EXERCISE DETAILS | Your task is to transcribe, word for word, the line containing "Task: Tap the SIEMENS logo on the hob" and all lines that follow it to the end of the entries. Leave out the pictures.

[[ EXERCISE MATERIALS open ]]

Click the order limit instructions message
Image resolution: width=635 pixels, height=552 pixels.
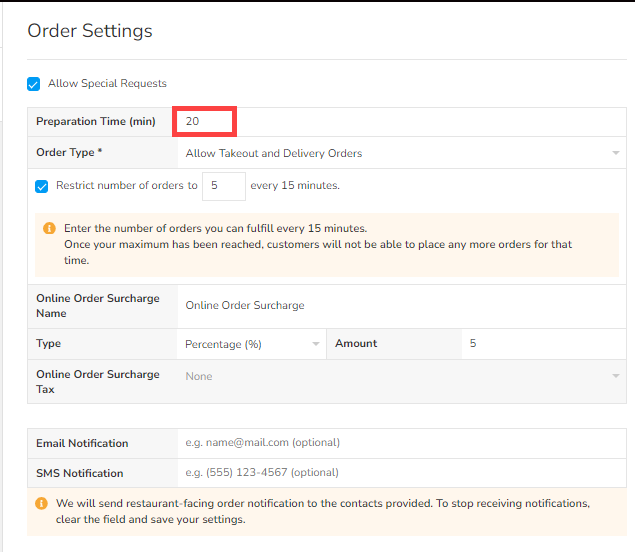[x=320, y=244]
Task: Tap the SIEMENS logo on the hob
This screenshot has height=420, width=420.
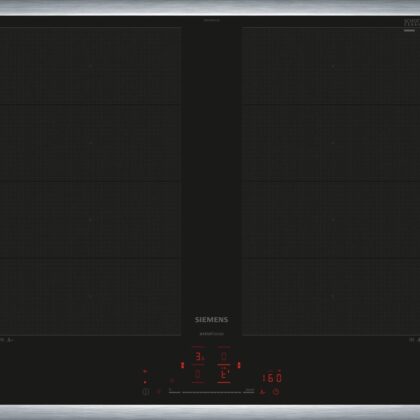Action: [211, 319]
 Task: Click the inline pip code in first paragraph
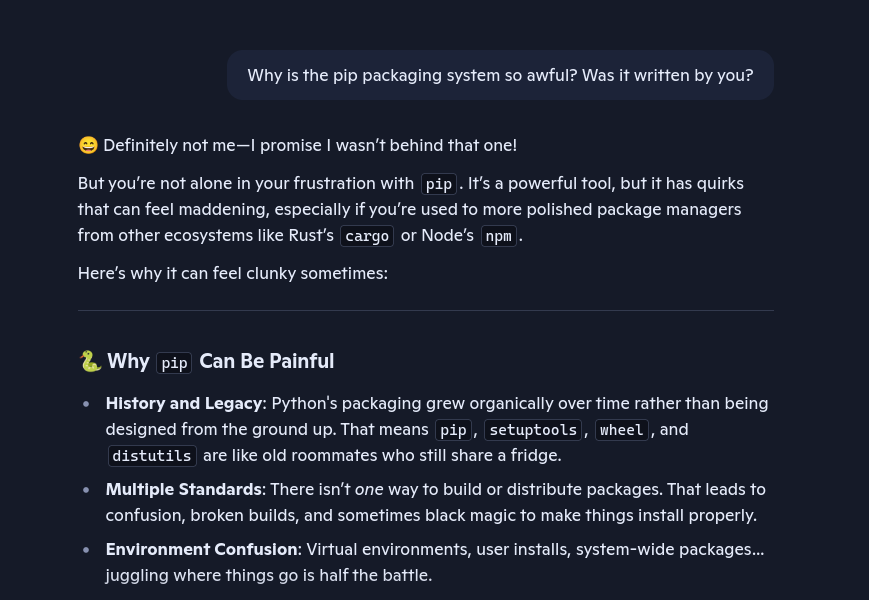(438, 184)
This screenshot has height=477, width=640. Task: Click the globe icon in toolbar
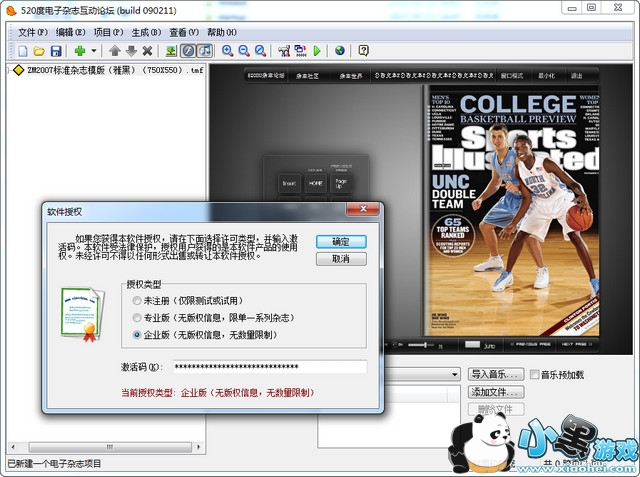click(340, 50)
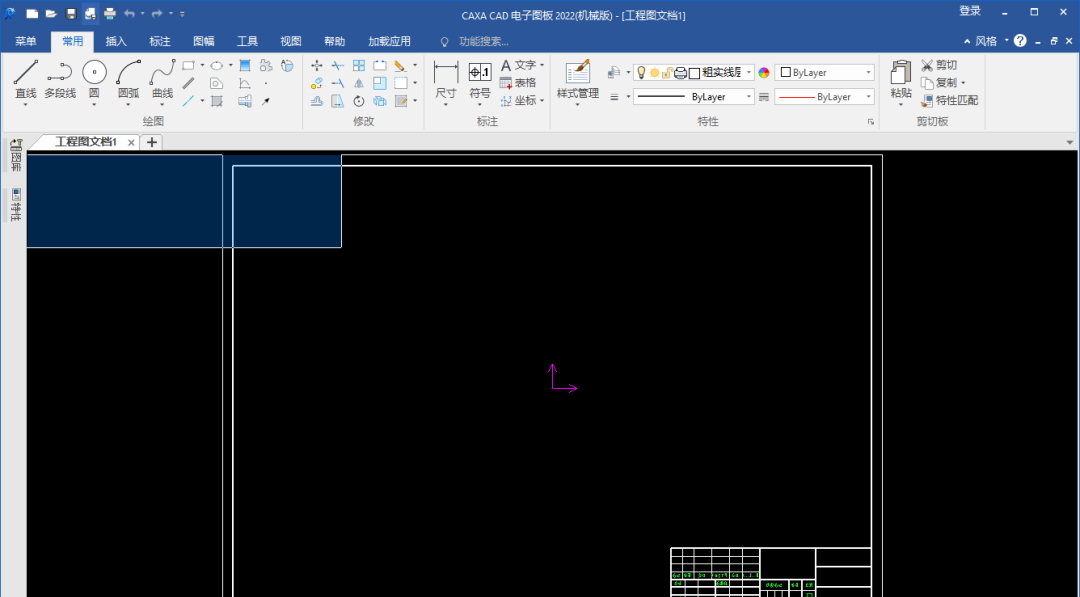Click the 登录 login button
Screen dimensions: 1080x597
coord(970,11)
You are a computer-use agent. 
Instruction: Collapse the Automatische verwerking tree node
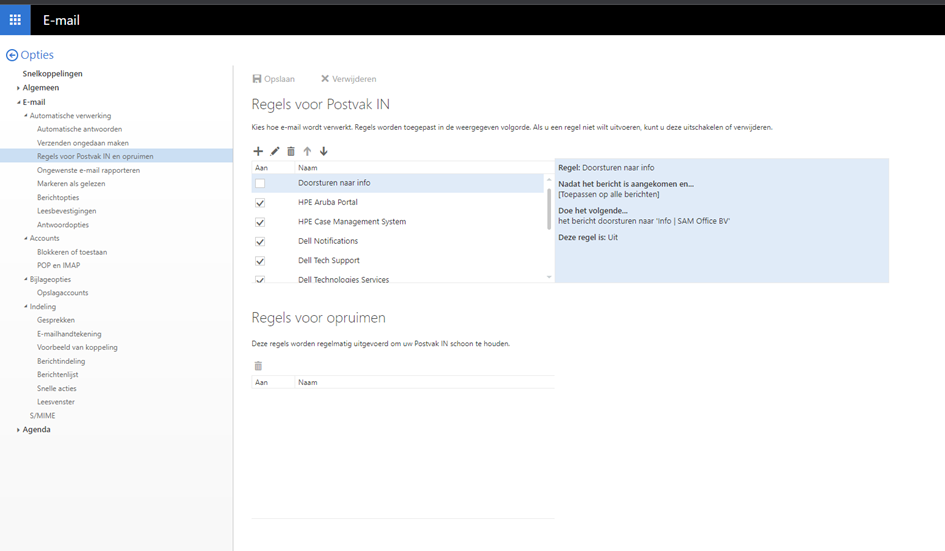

[[ EXERCISE MATERIALS closed ]]

EXPECTED ANSWER |
Task: Tap the SIEMENS logo on the hob
This screenshot has height=420, width=420.
Action: [211, 319]
 Task: Click the inline pip code in first paragraph
(438, 184)
This screenshot has height=477, width=640. Task: Click the globe icon in toolbar
click(340, 50)
Click the 登录 login button
Screen dimensions: 1080x597
coord(970,11)
You are a computer-use agent. 
Instruction: Collapse the Automatische verwerking tree node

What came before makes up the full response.